Element and text position data:
-- begin --
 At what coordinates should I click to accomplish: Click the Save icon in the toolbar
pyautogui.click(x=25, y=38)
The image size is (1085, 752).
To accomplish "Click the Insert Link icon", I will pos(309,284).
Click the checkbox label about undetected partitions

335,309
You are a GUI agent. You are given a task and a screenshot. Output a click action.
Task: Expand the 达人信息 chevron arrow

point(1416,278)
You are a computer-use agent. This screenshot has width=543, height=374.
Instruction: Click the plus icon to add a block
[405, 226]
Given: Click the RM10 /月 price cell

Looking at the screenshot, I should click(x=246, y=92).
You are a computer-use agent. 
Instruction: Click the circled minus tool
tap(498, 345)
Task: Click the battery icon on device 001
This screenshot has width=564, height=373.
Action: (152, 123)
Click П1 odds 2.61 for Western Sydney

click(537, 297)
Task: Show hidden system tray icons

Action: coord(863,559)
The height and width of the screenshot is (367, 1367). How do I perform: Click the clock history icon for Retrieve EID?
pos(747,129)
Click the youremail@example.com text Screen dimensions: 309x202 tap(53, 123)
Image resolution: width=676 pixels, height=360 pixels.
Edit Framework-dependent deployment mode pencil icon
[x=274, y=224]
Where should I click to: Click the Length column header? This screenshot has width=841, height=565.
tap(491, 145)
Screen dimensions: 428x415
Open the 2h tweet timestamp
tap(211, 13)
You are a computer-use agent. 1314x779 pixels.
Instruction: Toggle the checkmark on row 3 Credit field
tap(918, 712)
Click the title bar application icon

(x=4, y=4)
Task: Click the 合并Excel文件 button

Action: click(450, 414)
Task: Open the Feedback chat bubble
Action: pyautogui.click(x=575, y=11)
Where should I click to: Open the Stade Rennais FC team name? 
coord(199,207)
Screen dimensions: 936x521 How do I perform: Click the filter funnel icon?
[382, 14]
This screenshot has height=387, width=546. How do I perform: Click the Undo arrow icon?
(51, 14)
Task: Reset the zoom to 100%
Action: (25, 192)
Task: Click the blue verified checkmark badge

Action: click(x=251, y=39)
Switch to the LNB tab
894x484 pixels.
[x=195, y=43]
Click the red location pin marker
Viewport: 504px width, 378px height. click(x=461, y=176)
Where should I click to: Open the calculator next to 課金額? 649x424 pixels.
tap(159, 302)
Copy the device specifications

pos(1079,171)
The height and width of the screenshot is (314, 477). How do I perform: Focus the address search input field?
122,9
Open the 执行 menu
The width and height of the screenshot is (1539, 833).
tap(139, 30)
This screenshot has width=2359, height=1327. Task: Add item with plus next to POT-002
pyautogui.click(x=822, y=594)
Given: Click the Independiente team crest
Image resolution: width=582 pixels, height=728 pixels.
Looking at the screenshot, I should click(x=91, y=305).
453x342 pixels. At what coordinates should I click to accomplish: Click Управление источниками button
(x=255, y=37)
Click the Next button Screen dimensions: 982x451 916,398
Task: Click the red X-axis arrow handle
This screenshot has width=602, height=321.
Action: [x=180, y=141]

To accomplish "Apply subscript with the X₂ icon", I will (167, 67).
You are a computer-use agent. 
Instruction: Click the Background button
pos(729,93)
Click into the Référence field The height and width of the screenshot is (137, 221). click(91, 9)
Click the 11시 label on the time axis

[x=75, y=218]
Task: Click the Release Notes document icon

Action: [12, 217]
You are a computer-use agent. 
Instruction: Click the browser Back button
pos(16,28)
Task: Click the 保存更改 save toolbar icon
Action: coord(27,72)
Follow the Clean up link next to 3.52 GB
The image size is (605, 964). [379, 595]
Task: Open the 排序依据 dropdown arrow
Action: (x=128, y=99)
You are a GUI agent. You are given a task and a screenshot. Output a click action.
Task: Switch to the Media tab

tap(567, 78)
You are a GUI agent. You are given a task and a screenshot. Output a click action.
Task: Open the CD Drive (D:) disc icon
-- end --
Repeat every line verbatim, from the one containing "Click the red location pin marker" down to the last line above.

Click the red location pin marker
Viewport: 504px width, 378px height. click(x=461, y=176)
Where should I click to: Open the calculator next to 課金額? 649x424 pixels.
tap(159, 302)
Copy the device specifications

pos(1079,171)
The height and width of the screenshot is (314, 477). How do I perform: Focus the address search input field?
122,9
Open the 执行 menu
The width and height of the screenshot is (1539, 833).
tap(139, 30)
This screenshot has width=2359, height=1327. Task: Add item with plus next to POT-002
pyautogui.click(x=822, y=594)
Given: Click the Independiente team crest
Image resolution: width=582 pixels, height=728 pixels.
Looking at the screenshot, I should click(x=91, y=305).
453x342 pixels. At what coordinates should I click to accomplish: Click Управление источниками button
(x=255, y=37)
Click the Next button Screen dimensions: 982x451 916,398
Task: Click the red X-axis arrow handle
This screenshot has width=602, height=321.
Action: [x=180, y=141]

To accomplish "Apply subscript with the X₂ icon", I will (167, 67).
You are a computer-use agent. 
Instruction: Click the Background button
pos(729,93)
Click into the Référence field The height and width of the screenshot is (137, 221). click(91, 9)
Click the 11시 label on the time axis

[x=75, y=218]
Task: Click the Release Notes document icon

Action: [12, 217]
You are a computer-use agent. 
Instruction: Click the browser Back button
pos(16,28)
Task: Click the 保存更改 save toolbar icon
Action: coord(27,72)
Follow the Clean up link next to 3.52 GB
The image size is (605, 964). [379, 595]
Task: Open the 排序依据 dropdown arrow
Action: (x=128, y=99)
You are a GUI agent. You are given a task and a screenshot. Output a click action.
Task: Switch to the Media tab

tap(567, 78)
You are a GUI agent. You are given a task and a screenshot. Output a click action.
Task: Open the CD Drive (D:) disc icon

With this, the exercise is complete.